If Leary was cheating last Sunday night, he got away with it. That's baseball.


Strange but true: Just a few weeks after Major League Baseball approved the sale of the Seattle Mariners to an investment group headed by a Japanese businessman, the Mariners held a pre-game ceremony Thursday to honor departed star Al

vin Davis, who was in Seattle with the California Angels. Davis announced afterward that he was leaving the Angels to finish the season with the Kintetsu Buffaloes in Osaka, Japan.


From the home office in Arnold: With the usual apologies to talk-show host and Terry Craft Umpiring Academy guest instructor David Letterman, here's my top 10 list of entirely plausible reasons why Leary appeared to stick his hand in his mouth during last Sunday night's game at Camden Yards.

10. Only way to make sure uvula was still in place.

9. Wearing grape-flavored wristwatch.

8. Just making sure he didn't swallow that Black and Decker cordless drill he keeps in his mouth for unexpected household repairs.

7. "Martha Raye was right, that Dentu-grip really holds."

L 6. One taste of that resin stuff and you're hooked for life.

5. Adult thumb-sucking -- society's hidden scourge.

4. Would do anything to get on "America's Funniest Home Videos," even eat own hand.

3. Had to check the grit count of his Skoal.

2. Forced to chew fingernails because emery boards are not allowed on mound.

1. Trying to keep from throwing up at thought of how he was pitching before he discovered sandpaper.


Stone Age stadium: The proposed stadium project in Milwaukee remains on hold pending further environmental-impact studies. The project originally was delayed when a rock formation was discovered that is thought to date back 400 million years. Several months later, stadium planners still are between a very old rock and a hard place.

"They just found Fred Flintstone's footprints," Milwaukee sportswriter Tom Haudricourt said. "The stadium is going to be delayed another two years while they look for Dino."


Missing at sea: The Orioles Advocates sponsored a midnight cruise to celebrate the induction of Gene Woodling into the Orioles Hall of Fame last weekend, but somebody missed the boat.

It was Woodling, who was a no-show at his own party.

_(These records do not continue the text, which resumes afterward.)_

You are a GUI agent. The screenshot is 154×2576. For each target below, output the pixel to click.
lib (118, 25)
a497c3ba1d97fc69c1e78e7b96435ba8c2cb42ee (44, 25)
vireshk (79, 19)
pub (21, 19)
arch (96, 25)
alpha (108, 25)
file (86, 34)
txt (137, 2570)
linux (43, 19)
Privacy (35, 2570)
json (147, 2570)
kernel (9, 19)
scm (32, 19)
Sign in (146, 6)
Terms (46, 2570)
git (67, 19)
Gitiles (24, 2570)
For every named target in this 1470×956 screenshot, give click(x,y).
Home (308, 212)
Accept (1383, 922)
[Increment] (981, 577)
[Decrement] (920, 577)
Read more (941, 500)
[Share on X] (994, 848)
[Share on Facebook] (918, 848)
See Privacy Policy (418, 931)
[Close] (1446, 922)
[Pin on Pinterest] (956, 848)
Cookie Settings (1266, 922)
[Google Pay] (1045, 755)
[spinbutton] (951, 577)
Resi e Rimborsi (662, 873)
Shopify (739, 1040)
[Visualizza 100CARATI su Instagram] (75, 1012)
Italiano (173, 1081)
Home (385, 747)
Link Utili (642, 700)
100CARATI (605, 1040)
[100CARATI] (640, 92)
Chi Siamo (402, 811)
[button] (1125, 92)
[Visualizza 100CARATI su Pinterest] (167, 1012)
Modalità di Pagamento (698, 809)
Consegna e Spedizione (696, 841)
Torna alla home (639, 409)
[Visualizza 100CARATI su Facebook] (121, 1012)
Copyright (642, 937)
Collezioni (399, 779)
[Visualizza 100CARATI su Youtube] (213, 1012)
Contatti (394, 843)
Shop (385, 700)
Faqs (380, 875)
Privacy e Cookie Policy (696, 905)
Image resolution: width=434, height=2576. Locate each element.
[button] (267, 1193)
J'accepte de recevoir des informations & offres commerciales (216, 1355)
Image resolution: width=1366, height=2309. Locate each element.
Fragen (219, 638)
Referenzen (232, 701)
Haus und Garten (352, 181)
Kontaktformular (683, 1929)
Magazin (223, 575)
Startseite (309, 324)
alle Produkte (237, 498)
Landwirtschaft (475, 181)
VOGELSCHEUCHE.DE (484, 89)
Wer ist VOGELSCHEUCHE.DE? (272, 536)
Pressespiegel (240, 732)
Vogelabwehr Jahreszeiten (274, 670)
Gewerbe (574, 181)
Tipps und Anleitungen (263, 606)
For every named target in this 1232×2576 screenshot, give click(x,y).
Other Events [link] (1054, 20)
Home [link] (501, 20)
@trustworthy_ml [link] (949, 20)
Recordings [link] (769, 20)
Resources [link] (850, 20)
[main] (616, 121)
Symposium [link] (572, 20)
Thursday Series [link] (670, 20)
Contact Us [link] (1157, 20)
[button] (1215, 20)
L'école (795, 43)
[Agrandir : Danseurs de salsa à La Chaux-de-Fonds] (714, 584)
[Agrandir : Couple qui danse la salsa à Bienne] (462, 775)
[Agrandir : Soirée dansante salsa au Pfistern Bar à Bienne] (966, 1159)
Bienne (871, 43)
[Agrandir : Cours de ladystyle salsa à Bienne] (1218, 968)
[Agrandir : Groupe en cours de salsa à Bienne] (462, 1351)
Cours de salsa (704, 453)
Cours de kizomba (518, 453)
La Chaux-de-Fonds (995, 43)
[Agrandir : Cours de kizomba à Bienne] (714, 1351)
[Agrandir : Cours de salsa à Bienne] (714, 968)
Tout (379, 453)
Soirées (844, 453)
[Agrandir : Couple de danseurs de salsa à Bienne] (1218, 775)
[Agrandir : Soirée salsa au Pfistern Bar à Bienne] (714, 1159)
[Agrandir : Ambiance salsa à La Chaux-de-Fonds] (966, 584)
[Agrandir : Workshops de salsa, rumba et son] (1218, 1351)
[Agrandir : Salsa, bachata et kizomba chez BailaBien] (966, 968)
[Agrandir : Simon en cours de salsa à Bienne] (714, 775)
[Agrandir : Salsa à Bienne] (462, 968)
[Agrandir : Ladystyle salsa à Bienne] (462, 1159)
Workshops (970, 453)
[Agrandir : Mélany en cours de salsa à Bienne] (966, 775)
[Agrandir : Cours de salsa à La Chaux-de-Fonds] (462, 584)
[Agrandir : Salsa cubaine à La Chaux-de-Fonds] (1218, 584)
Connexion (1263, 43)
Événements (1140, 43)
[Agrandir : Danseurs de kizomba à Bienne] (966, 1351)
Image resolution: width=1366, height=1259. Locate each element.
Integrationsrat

More stadium stuff: Brewers officials admittedly are green with envy over the new ballpark in Baltimore. Members of the Greater Milwaukee Committee, the organization that is working with the Brewers to build a new stadium, will visit Camden Yards this week to meet with Orioles officials and community leaders to see how they brought the project together.

"From a distance, the stadium in Baltimore seems to be the closest thing to what we want in Milwaukee," GMC executive director Robert Milbourne told the Milwaukee Sentinel last week.